ENGLEWOOD, Colo. -- Before a game had been played this season, Denver Broncos defensive coordinator Jack Del Rio said this year's defense needed to be closer, in deed, to the 2012 edition rather than last season's.
With two regular-season games remaining, that has come to pass. This year the Broncos are currently No. 4 in total defense (309.4 yards allowed per game), No. 16 in scoring defense (21.6 points per game allowed) and tied for sixth in sacks (38).
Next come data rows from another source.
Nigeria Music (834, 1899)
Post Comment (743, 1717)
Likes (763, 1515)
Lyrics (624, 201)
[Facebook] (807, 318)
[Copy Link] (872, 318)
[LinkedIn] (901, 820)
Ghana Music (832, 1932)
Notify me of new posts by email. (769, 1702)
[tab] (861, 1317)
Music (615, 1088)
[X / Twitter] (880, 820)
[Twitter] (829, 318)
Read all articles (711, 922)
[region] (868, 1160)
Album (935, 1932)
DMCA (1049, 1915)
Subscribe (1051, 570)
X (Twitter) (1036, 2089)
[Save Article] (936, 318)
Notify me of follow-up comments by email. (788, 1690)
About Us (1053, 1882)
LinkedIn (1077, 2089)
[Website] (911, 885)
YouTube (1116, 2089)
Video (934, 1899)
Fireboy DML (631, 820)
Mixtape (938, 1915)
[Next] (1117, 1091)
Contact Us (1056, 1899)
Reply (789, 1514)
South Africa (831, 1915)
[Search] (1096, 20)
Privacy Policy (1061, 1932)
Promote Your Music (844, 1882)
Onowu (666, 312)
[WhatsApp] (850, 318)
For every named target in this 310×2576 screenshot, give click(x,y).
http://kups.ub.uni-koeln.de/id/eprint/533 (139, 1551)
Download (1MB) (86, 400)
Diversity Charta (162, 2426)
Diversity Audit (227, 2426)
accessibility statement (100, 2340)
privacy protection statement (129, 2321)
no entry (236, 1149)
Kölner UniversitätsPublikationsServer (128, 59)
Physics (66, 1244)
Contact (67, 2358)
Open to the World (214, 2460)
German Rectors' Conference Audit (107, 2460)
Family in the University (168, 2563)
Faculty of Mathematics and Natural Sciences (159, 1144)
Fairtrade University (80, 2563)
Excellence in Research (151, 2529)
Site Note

Last season they were 19th in total defense to go with 22nd in scoring defense and tied for 13th in sacks as compared to No. 2 in total defense, No. 4 in scoring defense and tied for the league lead in sacks in 2012. Sunday's win in San Diego was the seventh time this season the Broncos have held their opponent to 17 or fewer points, including the last three consecutive games.
Last year the Broncos held just three opponents to 17 or fewer points. In 2012 they held eight opponents to 17 or fewer points before the Baltimore Ravens piled on 38 points in Baltimore's double overtime win in the divisional round of the playoffs.
And after a long look at the video from Sundays win, here are some thoughts on the team's defense and special teams:
Last season Malik Jackson was perhaps the team's most efficient player when he played 521 snaps on defense (52.3 percent of the team's total) and still finished second on the team in sacks (six), led the team in tackles for loss (11) as well as hits on the quarterback (15) all while he led the Broncos' defensive linemen in tackles (42). Sunday Jackson was at his efficient best as in 32 snaps on defense Jackson was consistently disruptive. In the first quarter he pushed Chargers guard Chad Rinehart back into quarterback Philip Rivers nearly causing a fumble -- the play was ruled an incomplete pass after a replay review -- then threw Chargers running back Donald Brown for a 5-yard loss in the third quarter just before batting down a Rivers pass on the next play. There are personnel groupings when Jackson is often the only defensive linemen in a three-point stance in the formation. The Broncos have kept his production up despite Jackson playing roughly the same percentage of snaps thus far, given he's at 51.9 percent of the defense's snaps for the season and has been credited with 35 tackles with two regular-season games to play.
The Broncos are an aggressive lot on defense so it's no surprise a coach who knows them well -- Chargers head coach Mike McCoy -- would try to take advantage of it. The Chargers had some success floating a running back into the pass pattern after the Broncos has begun to rush Rivers in earnest. Donald Brown got free in the first quarter for a 16-yard catch-and-run looping behind the Broncos rushers as they went upfield and in the third quarter. Branden Oliver, after initially blocking linebacker Lerentee McCray, looped in behind the rushers again for a 17-yard gain. Later in the quarter, however, defensive tackle Terrance Knighton recognized another attempt and stayed with Brown in the middle of the field to force an incompletion by Rivers. Defensive end Derek Wolfe also saw it coming in the second half and stayed with Brown to force an incompletion.
The Broncos may have to re-think things at punt returner or consider a more liberal use of the fair catch. Both Wes Welker and Emmanuel Sanders, regulars in the Broncos' three-wide receiver look on offense, took big hits in the return game in Sunday's game. After Welker, who has had multiple concussions over the last two seasons, took a huge hit in traffic in the first quarter, Sanders lined up as the punt returner for the remainder of the day, where he too took a big hit on his 11-yard return in the second quarter. Given Sanders is currently sixth in the league in receiving yards (1,261 yards), he may not be the best alternative in a high-impact job either.
Brandon McManus has given the Broncos exactly what they wanted when they re-signed him off the practice squad just before the team's win over the Buffalo Bills. After surrendering far too much field position against the Kansas City Chiefs after McManus' release in the week leading up to that game, McManus forced four touchbacks in five kickoffs against the Bills at altitude. He then forced five touchbacks in seven kickoffs in San Diego and the Chargers started their drives following those kickoffs five times on the 20-yards line to go with the 24-yard line and the 18-yard line. And on those seven drives following kickoffs, having to go the long way, the Chargers scored one touchdown to go with a missed field goal, three punts and two interceptions.